Tips on getting a child to use the potty.
Q. I am a pediatrician in Birmingham, Ala. I have a patient who is now 4 years old. She has been potty trained since the age of 2. By that she has urinated in a toilet since then. She has pooped in the potty twice that her parents know of, but since about two weeks after she quit wearing diapers, she has requested a pull-up or diaper to poop in.
She simply refuses to poop in a potty. She will sit on the potty with her pull-up on and poop, but she will not go without the diaper/pull-up. Her parents have tried every type of potty/toilet seat available. They have put benches under her feet. They have cut holes in the pull-up, but she will not go with those "broken" pull-ups. They own every potty book they could find and read them to her constantly. They watch videos, sing songs, and do potty dances. They have promised elaborate gifts without success, and have tried sticker calendars on several occasions. They withhold her favorite things, and tearfully she allows it if she can just have her diaper. They tried the cold-turkey/tough-love method, and the child held onto her stool for at least fourteen hours amid lots of tears.
Whenever the family talks about the situation a lot, the little girl becomes more quiet and reserved. When left alone to get a pull-up on her own she never makes mistakes, and is a happy girl who is pretty mild-mannered given her age.
Mary Doyle, MD
A. By 4 years of age, parents become increasingly anxious about kindergarten if their child is not fully toilet trained. It is at this point we often hear elaborate behavior modification efforts, with sticker charts and a Lamborghini waiting, if only "it all gets put in the toilet."
However, in this case we suspect there were episodes where the passage of stool was uncomfortable, if not painful, which conditioned this child to be anxious and to avoid the toilet. She also noticed that it is easier and less painful to push a stool out if she stands, so she now is afraid to give it up.

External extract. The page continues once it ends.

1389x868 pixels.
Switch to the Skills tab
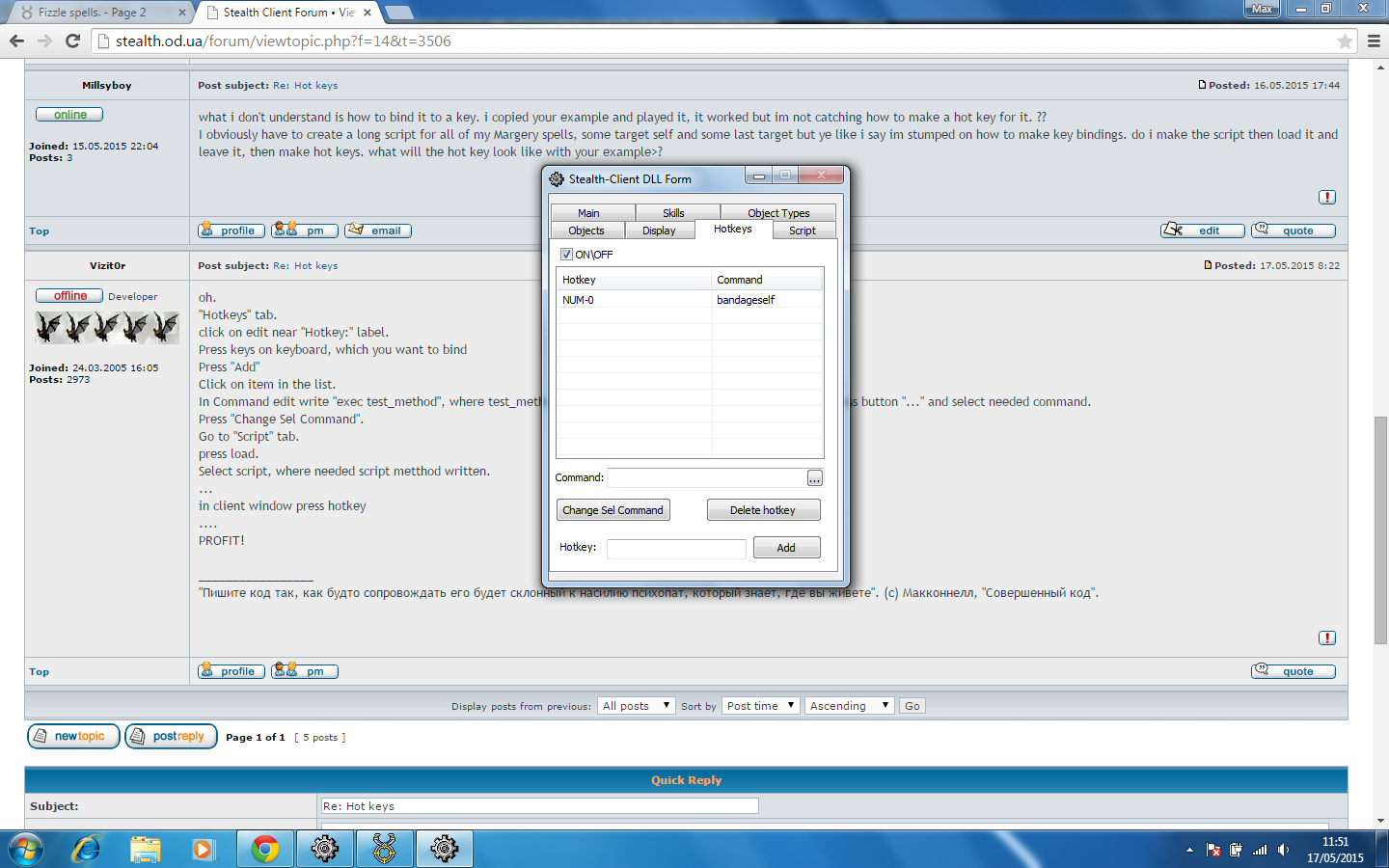[x=673, y=213]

Children need to have bowel movements every day or every other day, or the stool becomes too dry and hard to push out comfortably. If this little girl has a history of constipation, until she knows her "poops" aren't going to hurt, no treatment has a chance.
Her stools need to be painless to pass, evacuated in under five minutes, and soft (like paste) or smooth and formed (like a snake.) Small balls that cluster together to make the "snake" are more difficult to expel, and closer on the stool spectrum to the painful and anxiety-provoking "bunny poop" (small hard fecal balls).

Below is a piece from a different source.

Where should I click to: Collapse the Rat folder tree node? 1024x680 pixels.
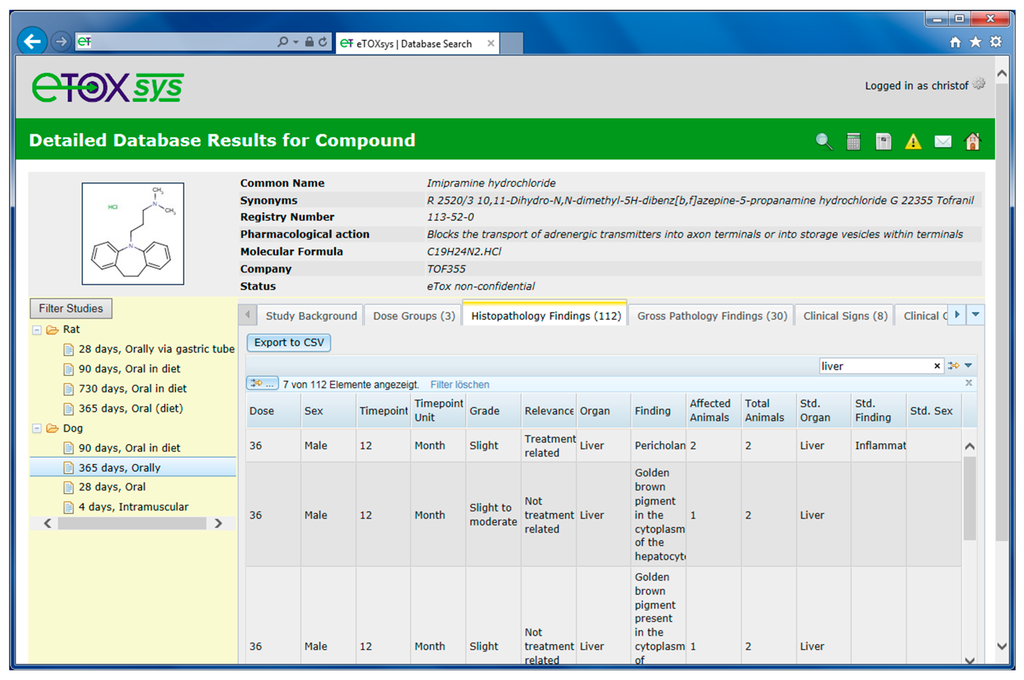click(38, 329)
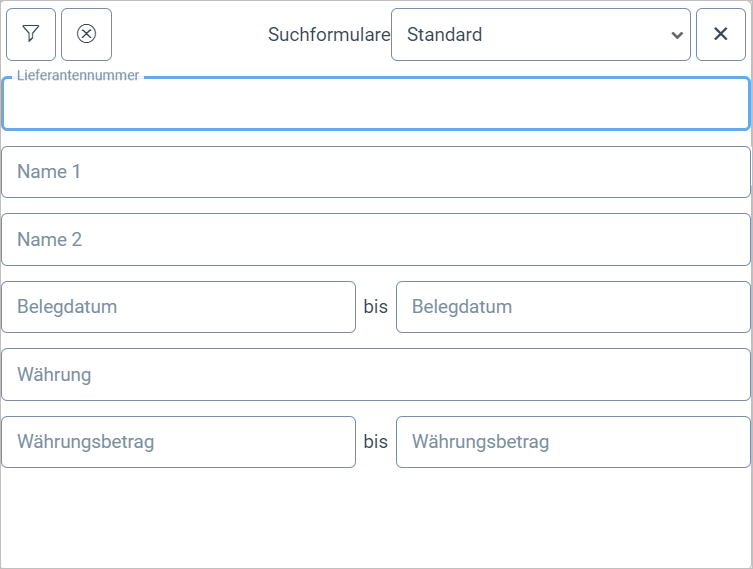Click the Währung input field

point(375,375)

Stools can be softened through medication such as polyethylene glycol (Miralax). Ideally, the dose should be titrated up by the teaspoon (starting with 1 or 2 teaspoons a day) every three to four days until the child stools daily. If the stools become liquid and the child has accidents, the dose is too high. After weeks of experiencing painless, uneventful bowel movements (in a diaper), the child's fear and anxiety will gradually extinguish.
It may take eight to 12 weeks before she will sit on the toilet to have a bowel movement. At this point, the parents can introduce a behavioral plan that provides a small reward for sitting on the toilet, and a larger prize for producing a stool in the toilet. Each prize should be small, but motivating. After a number of stools in a row, a larger prize can be earned. Behavioral plans only work if the prizes are big enough to motivate, but small enough so the child is left wanting more. In addition, the parents need to be consistent, as follow-through with the rewards is critical. Otherwise the child may not have enough motivation to change her current behavior.
Medication should continue under the pediatrician's guidance until the new stooling patterns are routine. Then, taper the Miralax, and substitute high-fiber foods. For children who are picky eaters, Miralax can be continued if constipation continues to be an issue.